AIM OF THE EXERCISE. Every record must reappear in the answer exactly as given.

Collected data
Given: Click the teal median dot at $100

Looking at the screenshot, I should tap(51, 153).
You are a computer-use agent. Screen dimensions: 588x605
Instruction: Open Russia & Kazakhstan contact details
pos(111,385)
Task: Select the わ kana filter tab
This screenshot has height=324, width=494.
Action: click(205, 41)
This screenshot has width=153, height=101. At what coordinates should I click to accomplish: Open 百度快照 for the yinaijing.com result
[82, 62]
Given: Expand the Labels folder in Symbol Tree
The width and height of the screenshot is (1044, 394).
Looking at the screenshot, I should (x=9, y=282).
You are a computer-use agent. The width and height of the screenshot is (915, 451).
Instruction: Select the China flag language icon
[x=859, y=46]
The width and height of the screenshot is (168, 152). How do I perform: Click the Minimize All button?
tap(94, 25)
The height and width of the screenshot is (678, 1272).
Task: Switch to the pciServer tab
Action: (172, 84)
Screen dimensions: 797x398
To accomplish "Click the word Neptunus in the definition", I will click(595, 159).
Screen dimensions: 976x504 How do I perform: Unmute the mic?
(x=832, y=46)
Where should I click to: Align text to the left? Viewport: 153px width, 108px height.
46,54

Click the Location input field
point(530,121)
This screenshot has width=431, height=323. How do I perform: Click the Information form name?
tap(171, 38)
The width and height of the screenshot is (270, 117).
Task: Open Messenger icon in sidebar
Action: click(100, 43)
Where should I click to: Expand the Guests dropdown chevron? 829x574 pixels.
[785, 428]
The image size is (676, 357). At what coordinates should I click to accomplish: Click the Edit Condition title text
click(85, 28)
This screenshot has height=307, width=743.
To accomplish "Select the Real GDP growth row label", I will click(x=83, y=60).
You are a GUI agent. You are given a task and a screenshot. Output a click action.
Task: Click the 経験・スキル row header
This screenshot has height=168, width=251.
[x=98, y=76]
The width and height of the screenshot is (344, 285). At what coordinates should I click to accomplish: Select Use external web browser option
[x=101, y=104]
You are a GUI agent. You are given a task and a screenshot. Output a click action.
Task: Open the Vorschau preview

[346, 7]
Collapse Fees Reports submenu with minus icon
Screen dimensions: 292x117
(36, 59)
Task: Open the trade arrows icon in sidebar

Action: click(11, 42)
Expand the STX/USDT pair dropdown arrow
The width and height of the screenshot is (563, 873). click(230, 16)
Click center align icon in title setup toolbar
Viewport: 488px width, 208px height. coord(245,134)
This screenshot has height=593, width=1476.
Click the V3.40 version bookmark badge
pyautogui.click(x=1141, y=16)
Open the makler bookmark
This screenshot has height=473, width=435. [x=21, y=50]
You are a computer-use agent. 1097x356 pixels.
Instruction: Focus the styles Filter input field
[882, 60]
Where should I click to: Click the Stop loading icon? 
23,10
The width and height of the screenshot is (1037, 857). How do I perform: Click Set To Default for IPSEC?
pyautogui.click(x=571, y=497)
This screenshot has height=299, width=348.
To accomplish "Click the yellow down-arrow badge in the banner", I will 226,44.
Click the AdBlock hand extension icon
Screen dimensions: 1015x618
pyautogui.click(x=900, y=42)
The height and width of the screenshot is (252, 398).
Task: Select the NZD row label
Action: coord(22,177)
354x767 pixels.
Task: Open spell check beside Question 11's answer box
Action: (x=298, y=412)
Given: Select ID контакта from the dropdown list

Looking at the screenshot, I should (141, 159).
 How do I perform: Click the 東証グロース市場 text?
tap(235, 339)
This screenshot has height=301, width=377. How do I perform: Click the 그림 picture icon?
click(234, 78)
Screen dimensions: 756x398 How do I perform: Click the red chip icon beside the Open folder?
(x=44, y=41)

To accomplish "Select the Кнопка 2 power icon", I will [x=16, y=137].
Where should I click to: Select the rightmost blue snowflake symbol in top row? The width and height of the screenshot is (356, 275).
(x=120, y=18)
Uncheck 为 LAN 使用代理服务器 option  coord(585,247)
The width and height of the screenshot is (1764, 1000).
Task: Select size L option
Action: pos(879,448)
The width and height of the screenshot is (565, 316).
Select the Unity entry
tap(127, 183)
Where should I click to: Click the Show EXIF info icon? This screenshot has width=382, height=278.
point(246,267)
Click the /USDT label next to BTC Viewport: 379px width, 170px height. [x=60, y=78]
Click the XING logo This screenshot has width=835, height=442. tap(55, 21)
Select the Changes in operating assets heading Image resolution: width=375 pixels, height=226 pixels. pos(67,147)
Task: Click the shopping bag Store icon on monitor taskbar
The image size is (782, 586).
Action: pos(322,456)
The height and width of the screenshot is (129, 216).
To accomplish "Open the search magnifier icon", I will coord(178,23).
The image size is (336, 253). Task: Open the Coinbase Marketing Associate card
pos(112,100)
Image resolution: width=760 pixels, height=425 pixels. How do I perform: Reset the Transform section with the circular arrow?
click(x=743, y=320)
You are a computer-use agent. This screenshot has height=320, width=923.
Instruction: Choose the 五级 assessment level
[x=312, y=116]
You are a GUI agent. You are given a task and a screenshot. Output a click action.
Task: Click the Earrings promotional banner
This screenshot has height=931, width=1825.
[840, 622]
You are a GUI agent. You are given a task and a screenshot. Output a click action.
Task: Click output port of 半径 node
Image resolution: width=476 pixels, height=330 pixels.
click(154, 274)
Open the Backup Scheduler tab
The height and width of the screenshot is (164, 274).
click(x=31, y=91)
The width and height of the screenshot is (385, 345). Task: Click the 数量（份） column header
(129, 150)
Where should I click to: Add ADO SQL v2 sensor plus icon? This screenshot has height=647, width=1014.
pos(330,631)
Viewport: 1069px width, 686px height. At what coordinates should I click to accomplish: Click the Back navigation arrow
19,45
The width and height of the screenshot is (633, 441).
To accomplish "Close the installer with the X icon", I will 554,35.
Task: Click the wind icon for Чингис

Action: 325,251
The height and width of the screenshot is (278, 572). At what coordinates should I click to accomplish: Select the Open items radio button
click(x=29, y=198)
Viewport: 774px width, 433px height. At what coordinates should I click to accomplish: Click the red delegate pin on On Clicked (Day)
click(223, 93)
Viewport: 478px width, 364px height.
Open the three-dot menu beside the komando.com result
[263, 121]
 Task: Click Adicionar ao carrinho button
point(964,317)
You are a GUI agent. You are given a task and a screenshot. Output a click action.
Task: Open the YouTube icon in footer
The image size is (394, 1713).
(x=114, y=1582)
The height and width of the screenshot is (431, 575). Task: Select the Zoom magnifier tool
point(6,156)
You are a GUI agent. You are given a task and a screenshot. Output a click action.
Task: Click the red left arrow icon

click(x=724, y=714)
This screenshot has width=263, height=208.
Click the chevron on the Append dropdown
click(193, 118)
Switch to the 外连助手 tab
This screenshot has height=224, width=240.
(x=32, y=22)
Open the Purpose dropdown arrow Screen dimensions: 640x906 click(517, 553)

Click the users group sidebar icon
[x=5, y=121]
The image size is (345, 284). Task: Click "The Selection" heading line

ANSWER FOR THE TASK.
Given: Click the teal median dot at $100

Looking at the screenshot, I should tap(51, 153).
You are a computer-use agent. Screen dimensions: 588x605
Instruction: Open Russia & Kazakhstan contact details
pos(111,385)
Task: Select the わ kana filter tab
This screenshot has height=324, width=494.
Action: click(205, 41)
This screenshot has width=153, height=101. At what coordinates should I click to accomplish: Open 百度快照 for the yinaijing.com result
[82, 62]
Given: Expand the Labels folder in Symbol Tree
The width and height of the screenshot is (1044, 394).
Looking at the screenshot, I should (x=9, y=282).
You are a computer-use agent. The width and height of the screenshot is (915, 451).
Instruction: Select the China flag language icon
[x=859, y=46]
The width and height of the screenshot is (168, 152). How do I perform: Click the Minimize All button?
tap(94, 25)
The height and width of the screenshot is (678, 1272).
Task: Switch to the pciServer tab
Action: (172, 84)
Screen dimensions: 797x398
To accomplish "Click the word Neptunus in the definition", I will click(595, 159).
Screen dimensions: 976x504 How do I perform: Unmute the mic?
(x=832, y=46)
Where should I click to: Align text to the left? Viewport: 153px width, 108px height.
46,54

Click the Location input field
point(530,121)
This screenshot has width=431, height=323. How do I perform: Click the Information form name?
tap(171, 38)
The width and height of the screenshot is (270, 117).
Task: Open Messenger icon in sidebar
Action: click(100, 43)
Where should I click to: Expand the Guests dropdown chevron? 829x574 pixels.
[785, 428]
The image size is (676, 357). At what coordinates should I click to accomplish: Click the Edit Condition title text
click(85, 28)
This screenshot has height=307, width=743.
To accomplish "Select the Real GDP growth row label", I will click(x=83, y=60).
You are a GUI agent. You are given a task and a screenshot. Output a click action.
Task: Click the 経験・スキル row header
This screenshot has height=168, width=251.
[x=98, y=76]
The width and height of the screenshot is (344, 285). At what coordinates should I click to accomplish: Select Use external web browser option
[x=101, y=104]
You are a GUI agent. You are given a task and a screenshot. Output a click action.
Task: Open the Vorschau preview

[346, 7]
Collapse Fees Reports submenu with minus icon
Screen dimensions: 292x117
(36, 59)
Task: Open the trade arrows icon in sidebar

Action: click(11, 42)
Expand the STX/USDT pair dropdown arrow
The width and height of the screenshot is (563, 873). click(230, 16)
Click center align icon in title setup toolbar
Viewport: 488px width, 208px height. coord(245,134)
This screenshot has height=593, width=1476.
Click the V3.40 version bookmark badge
pyautogui.click(x=1141, y=16)
Open the makler bookmark
This screenshot has height=473, width=435. [x=21, y=50]
You are a computer-use agent. 1097x356 pixels.
Instruction: Focus the styles Filter input field
[882, 60]
Where should I click to: Click the Stop loading icon? 
23,10
The width and height of the screenshot is (1037, 857). How do I perform: Click Set To Default for IPSEC?
pyautogui.click(x=571, y=497)
This screenshot has height=299, width=348.
To accomplish "Click the yellow down-arrow badge in the banner", I will 226,44.
Click the AdBlock hand extension icon
Screen dimensions: 1015x618
pyautogui.click(x=900, y=42)
The height and width of the screenshot is (252, 398).
Task: Select the NZD row label
Action: coord(22,177)
354x767 pixels.
Task: Open spell check beside Question 11's answer box
Action: (x=298, y=412)
Given: Select ID контакта from the dropdown list

Looking at the screenshot, I should (141, 159).
 How do I perform: Click the 東証グロース市場 text?
tap(235, 339)
This screenshot has height=301, width=377. How do I perform: Click the 그림 picture icon?
click(234, 78)
Screen dimensions: 756x398 How do I perform: Click the red chip icon beside the Open folder?
(x=44, y=41)

To accomplish "Select the Кнопка 2 power icon", I will [x=16, y=137].
Where should I click to: Select the rightmost blue snowflake symbol in top row? The width and height of the screenshot is (356, 275).
(x=120, y=18)
Uncheck 为 LAN 使用代理服务器 option  coord(585,247)
The width and height of the screenshot is (1764, 1000).
Task: Select size L option
Action: pos(879,448)
The width and height of the screenshot is (565, 316).
Select the Unity entry
tap(127, 183)
Where should I click to: Click the Show EXIF info icon? This screenshot has width=382, height=278.
point(246,267)
Click the /USDT label next to BTC Viewport: 379px width, 170px height. [x=60, y=78]
Click the XING logo This screenshot has width=835, height=442. tap(55, 21)
Select the Changes in operating assets heading Image resolution: width=375 pixels, height=226 pixels. pos(67,147)
Task: Click the shopping bag Store icon on monitor taskbar
The image size is (782, 586).
Action: pos(322,456)
The height and width of the screenshot is (129, 216).
To accomplish "Open the search magnifier icon", I will coord(178,23).
The image size is (336, 253). Task: Open the Coinbase Marketing Associate card
pos(112,100)
Image resolution: width=760 pixels, height=425 pixels. How do I perform: Reset the Transform section with the circular arrow?
click(x=743, y=320)
You are a computer-use agent. This screenshot has height=320, width=923.
Instruction: Choose the 五级 assessment level
[x=312, y=116]
You are a GUI agent. You are given a task and a screenshot. Output a click action.
Task: Click the Earrings promotional banner
This screenshot has height=931, width=1825.
[840, 622]
You are a GUI agent. You are given a task and a screenshot. Output a click action.
Task: Click output port of 半径 node
Image resolution: width=476 pixels, height=330 pixels.
click(154, 274)
Open the Backup Scheduler tab
The height and width of the screenshot is (164, 274).
click(x=31, y=91)
The width and height of the screenshot is (385, 345). Task: Click the 数量（份） column header
(129, 150)
Where should I click to: Add ADO SQL v2 sensor plus icon? This screenshot has height=647, width=1014.
pos(330,631)
Viewport: 1069px width, 686px height. At what coordinates should I click to accomplish: Click the Back navigation arrow
19,45
The width and height of the screenshot is (633, 441).
To accomplish "Close the installer with the X icon", I will 554,35.
Task: Click the wind icon for Чингис

Action: 325,251
The height and width of the screenshot is (278, 572). At what coordinates should I click to accomplish: Select the Open items radio button
click(x=29, y=198)
Viewport: 774px width, 433px height. At what coordinates should I click to accomplish: Click the red delegate pin on On Clicked (Day)
click(223, 93)
Viewport: 478px width, 364px height.
Open the three-dot menu beside the komando.com result
[263, 121]
 Task: Click Adicionar ao carrinho button
point(964,317)
You are a GUI agent. You are given a task and a screenshot. Output a click action.
Task: Open the YouTube icon in footer
The image size is (394, 1713).
(x=114, y=1582)
The height and width of the screenshot is (431, 575). Task: Select the Zoom magnifier tool
point(6,156)
You are a GUI agent. You are given a task and a screenshot. Output a click action.
Task: Click the red left arrow icon

click(x=724, y=714)
This screenshot has width=263, height=208.
Click the chevron on the Append dropdown
click(193, 118)
Switch to the 外连助手 tab
This screenshot has height=224, width=240.
(x=32, y=22)
Open the Purpose dropdown arrow Screen dimensions: 640x906 click(517, 553)

Click the users group sidebar icon
[x=5, y=121]
The image size is (345, 284). Task: Click "The Selection" heading line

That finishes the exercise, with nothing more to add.